Costa até pode estar tranquilo. O País não
Élegítimo que o primeiro-ministro queira aproveitar uma das últimas ocasiões em que se dirige aos portugueses para salientar aqueles que considera serem os méritos da sua governação. Mas há uma fronteira que separa o otimismo e o autoelogio, mesmo que justos em alguns pontos, da falta de noção da realidade e da empatia com o outro. António Costa ultrapassou-a na sua mensagem de Natal ao afirmar que os seus governos recuperaram “a tranquilidade no dia a dia das famílias”.
Muitos portugueses terão ouvido as palavras do primeiro-ministro com estupefação. Se é certo que medidas como o aumento do salário mínimo permitiram a milhares de pessoas reduzir ligeiramente as suas dificuldades, a maioria continua em sobressalto para pagar as rendas de casa ou a prestação do crédito à habitação (seis em cada dez pessoas, segundo o Barómetro da Habitação, realizado pela Fundação Francisco Manuel dos Santos). Este foi o ano em que as taxas de juro atingiram níveis históricos, sobrecarregando de sobremaneira os encargos das famílias – sem esquecer o aumento da inflação e correspondente diminuição do poder de compra.

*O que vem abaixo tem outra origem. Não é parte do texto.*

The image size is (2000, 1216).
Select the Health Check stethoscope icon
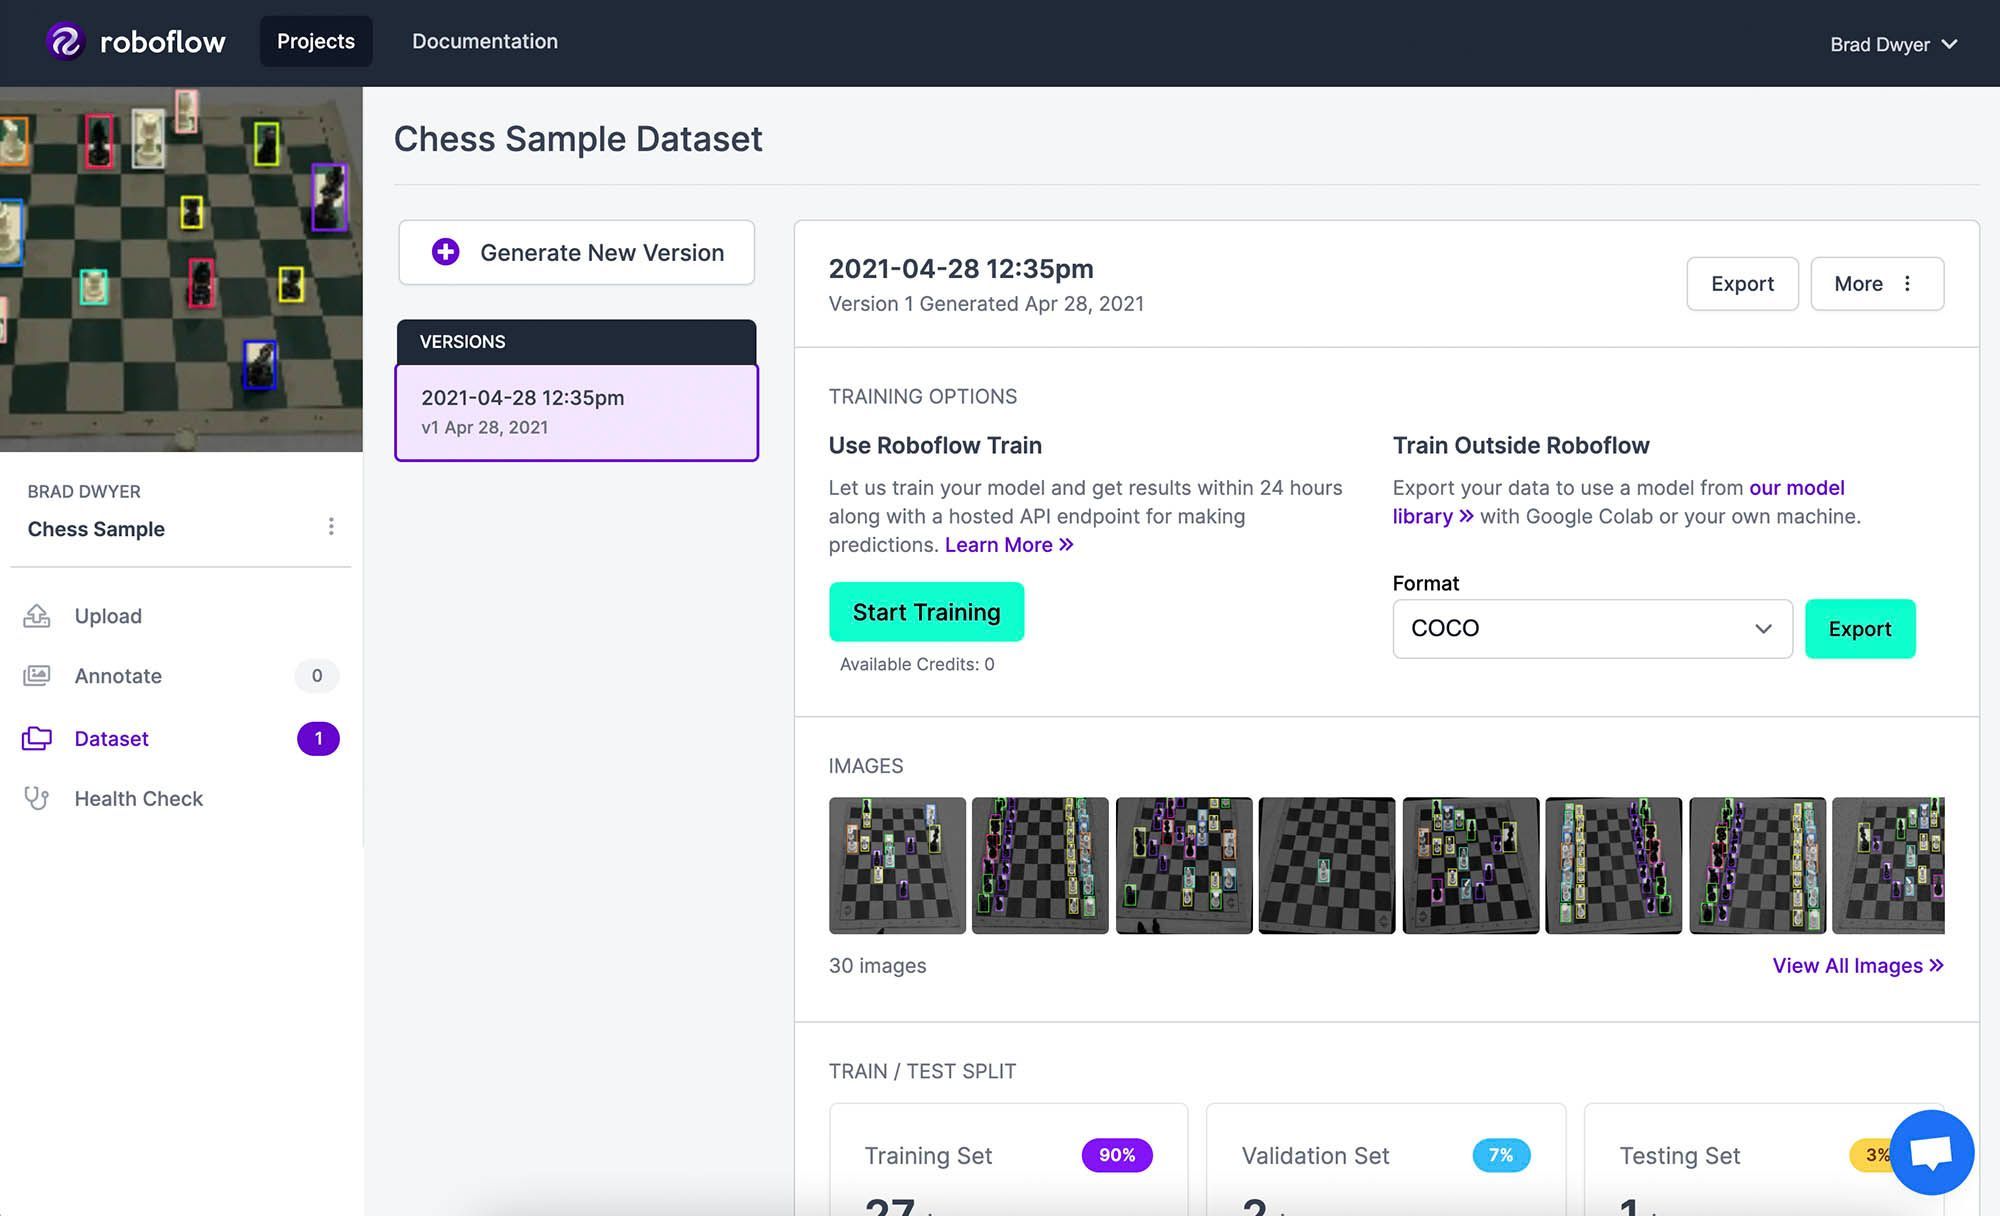pyautogui.click(x=37, y=798)
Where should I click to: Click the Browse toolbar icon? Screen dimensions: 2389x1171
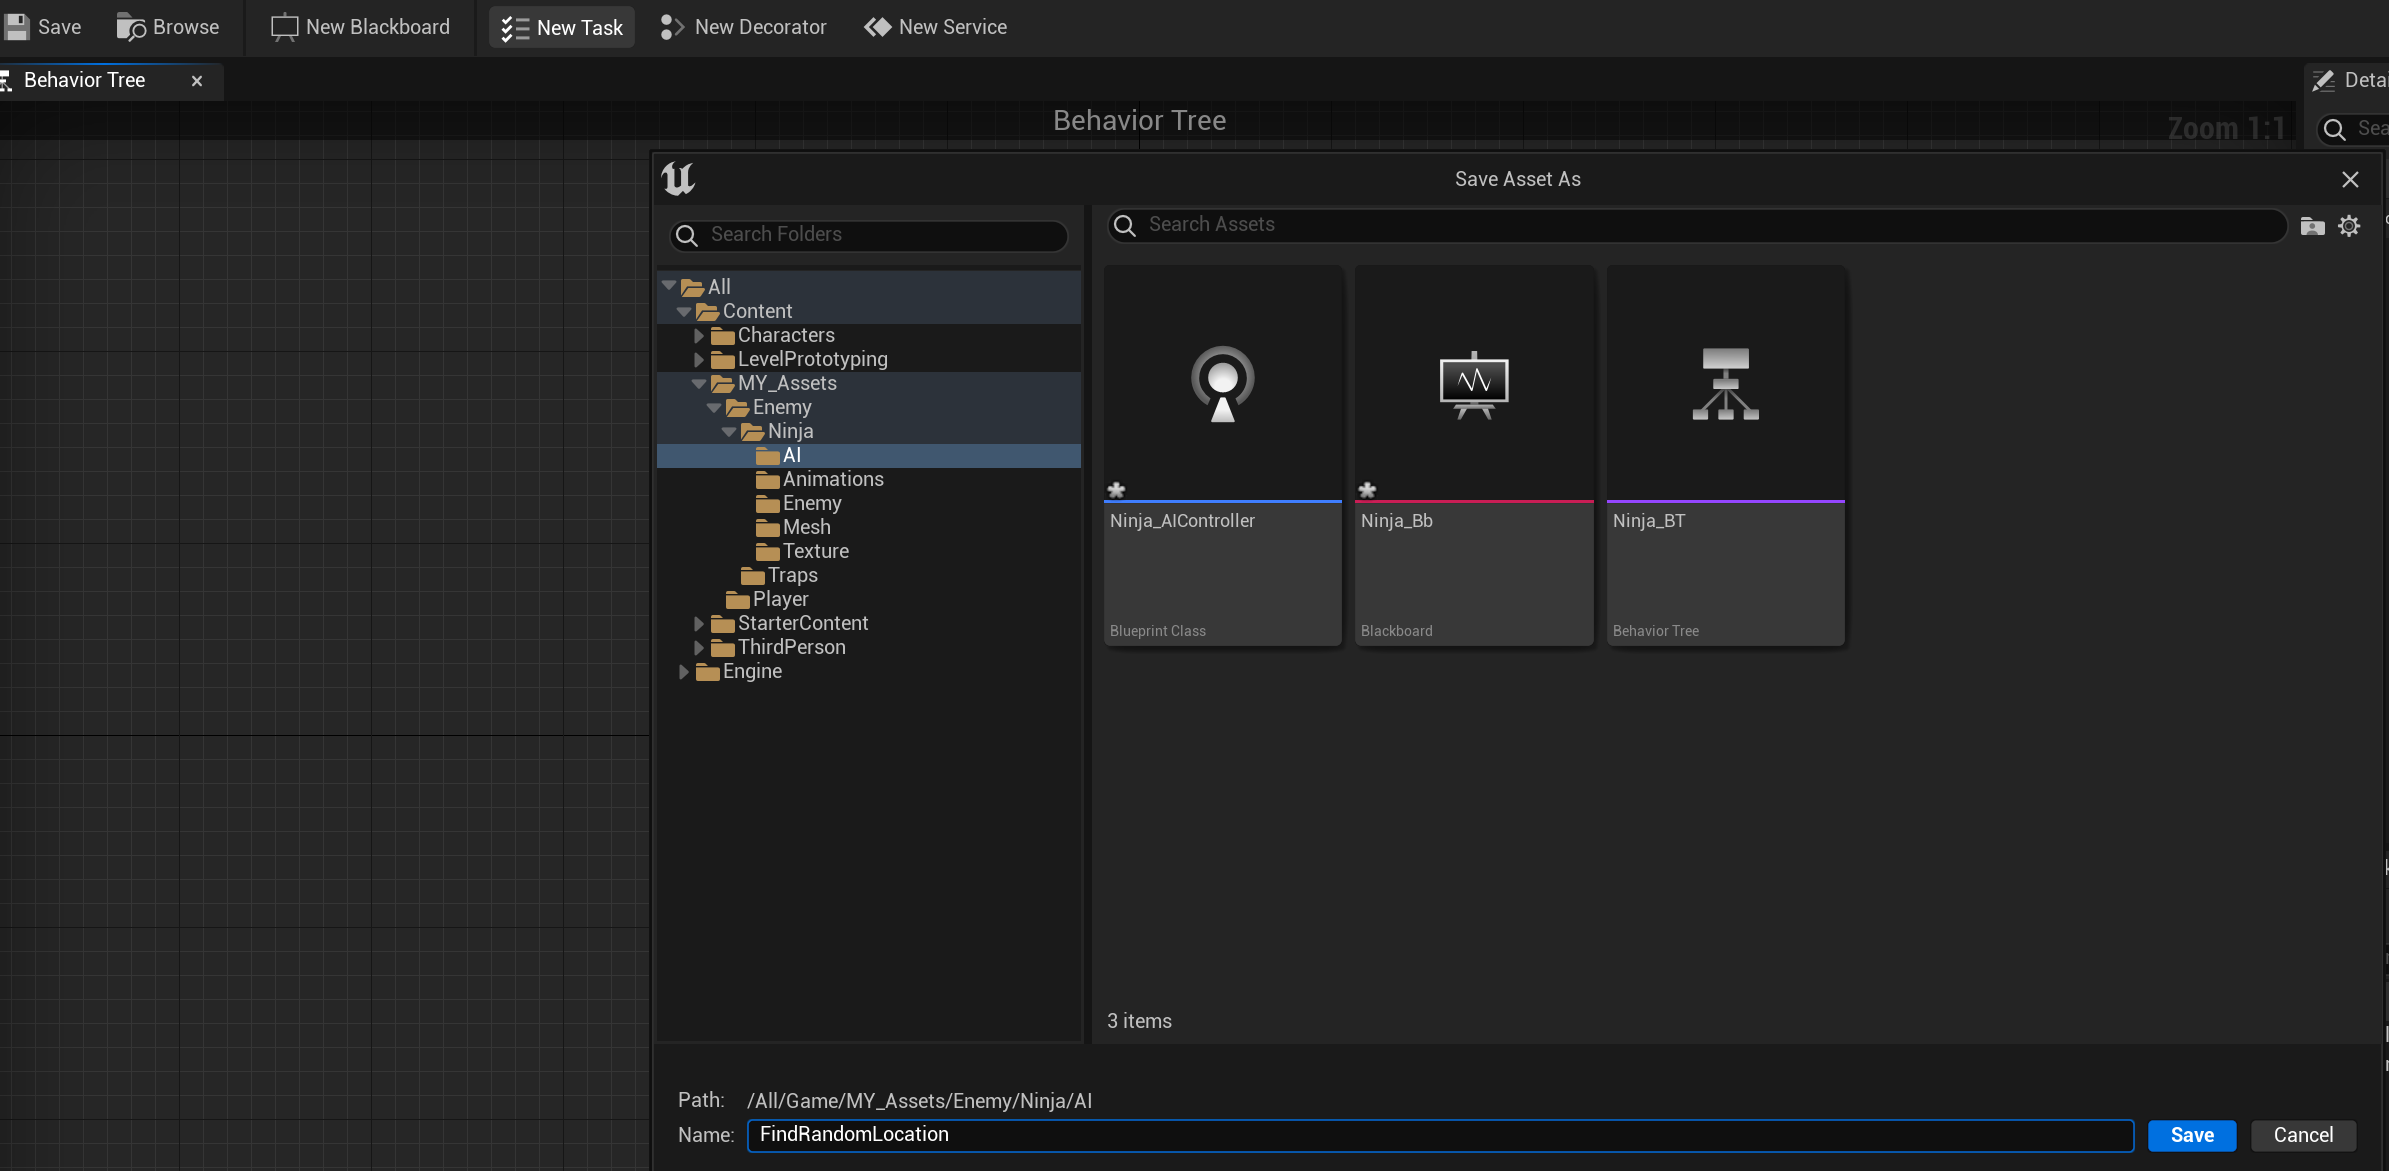[x=130, y=27]
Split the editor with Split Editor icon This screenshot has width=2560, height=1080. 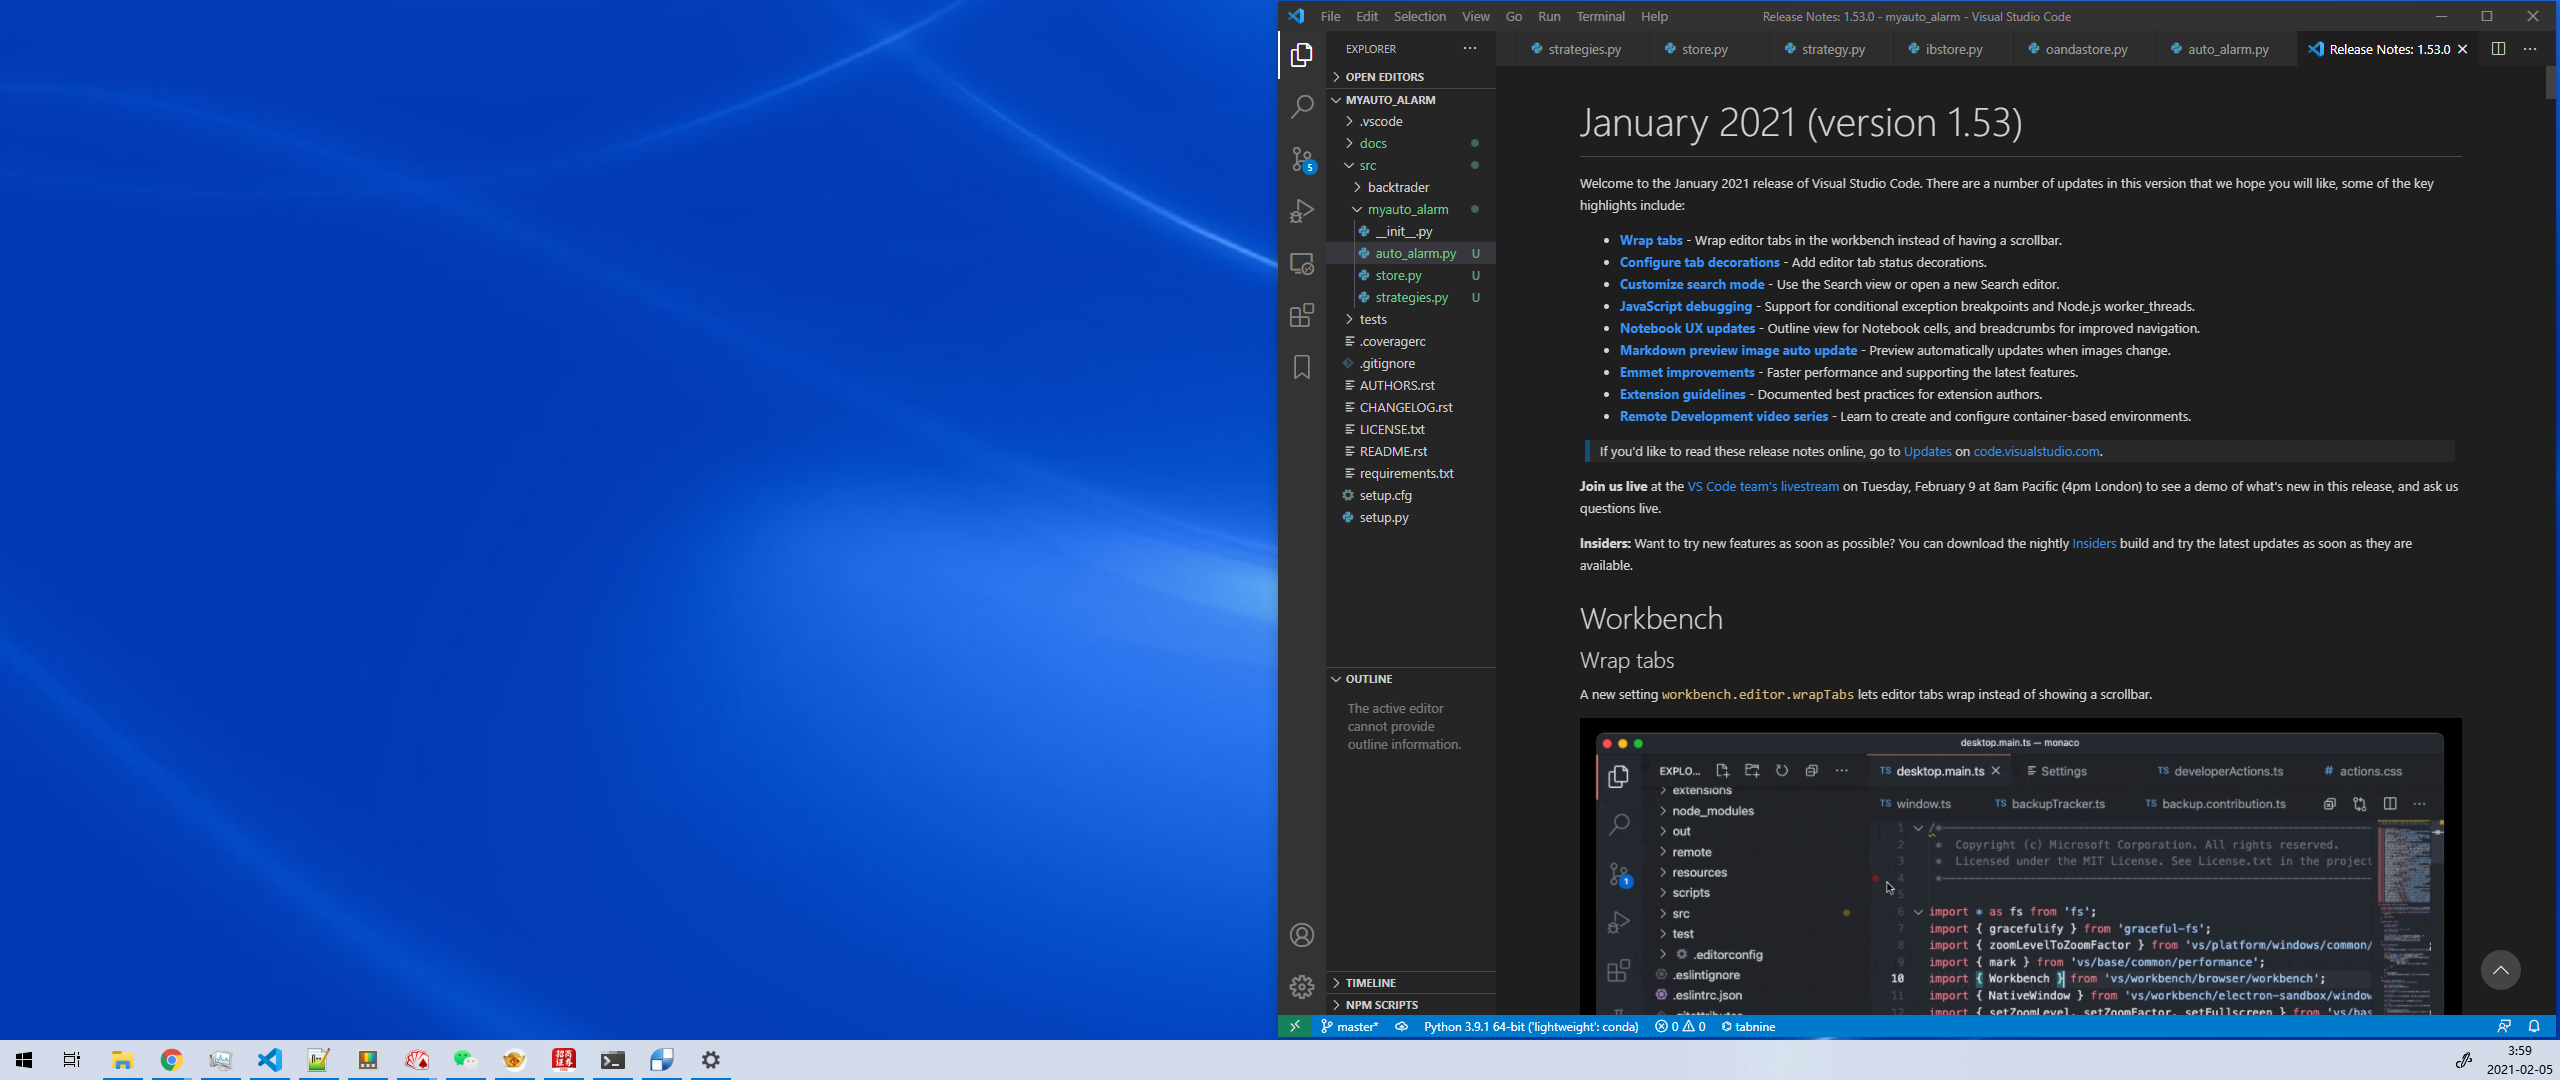click(x=2500, y=48)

Mais do que isso: são cada vez mais aqueles que mesmo estando empregados não conseguem pagar um teto sob o qual possam dormir. No final de 2022, o número de sem-abrigo tinha aumentado quase 80% em relação a 2018. Eram mais de 10 mil pessoas, novos, velhos, casais, imigrantes e portugueses que se juntam em acampamentos improvisados nas cidades ou em matas nos arredores, porque os parques de campismo também estão fora de hipóteses, ou que dormem em estações de comboios como a Gare do Oriente, refúgio improvisado para o mau tempo e o frio.
Mais de milhão e meio de reformados que recebem uma pensão inferior ao salário mínimo nacional (dados da Pordata) também terão ouvido António Costa com incredulidade. Entre eles estão quase um milhão que, antes de outros complementos, têm direito a pouco mais de €300 por mês para pagar todas as suas despesas, incluindo medicamentos ou idas ao hospital, cuja experiência é tudo menos tranquila. Apesar dos esforços dos extraordinários profissionais de saúde que dão o seu melhor para manter o sistema a funcionar, as dificuldades acumulam-se no Serviço Nacional de Saúde e não é por acaso que há cada vez mais portugueses a fazer um esforço para manterem seguros de saúde que lhes permitam recorrer aos privados sempre que têm alguma urgência ou quando aquilo de que padecem não lhes permite ficar, tranquilamente, à espera de uma consulta durante meses.
Tranquilidade, aquele estado de paz, serenidade ou sossego, é também algo que há bastante tempo escapa às famílias preocupadas com a educação dos seus filhos, que passam meses sem professores atribuídos ou que chegam ao fim do ano sem adquirirem os conhecimentos necessários, vítimas colaterais de uma luta entre docentes e Ministério da Educação na recuperação do tempo de serviço, para ouvirem o ainda ministro da Educação, esse sim com tranquilidade, dizer que num futuro governo socialista será possível fazer aquilo que até há pouco tempo não o era.
Ao dizer que nos últimos anos os portugueses recuperaram a tranquilidade no seu dia a dia, António Costa demonstrou um enorme afastamento da realidade do cidadão comum e contribuiu para aumentar o fosso com que os eleitores distinguem o “nós” do “eles”. Atirou mais uma pequena acha para a fogueira do populismo cujos políticos não precisam de fazer grande coisa para angariarem votos. Basta não fazerem nada e esperar, tranquilamente, pelos momentos certos para aparecer e gritar “vergonha”.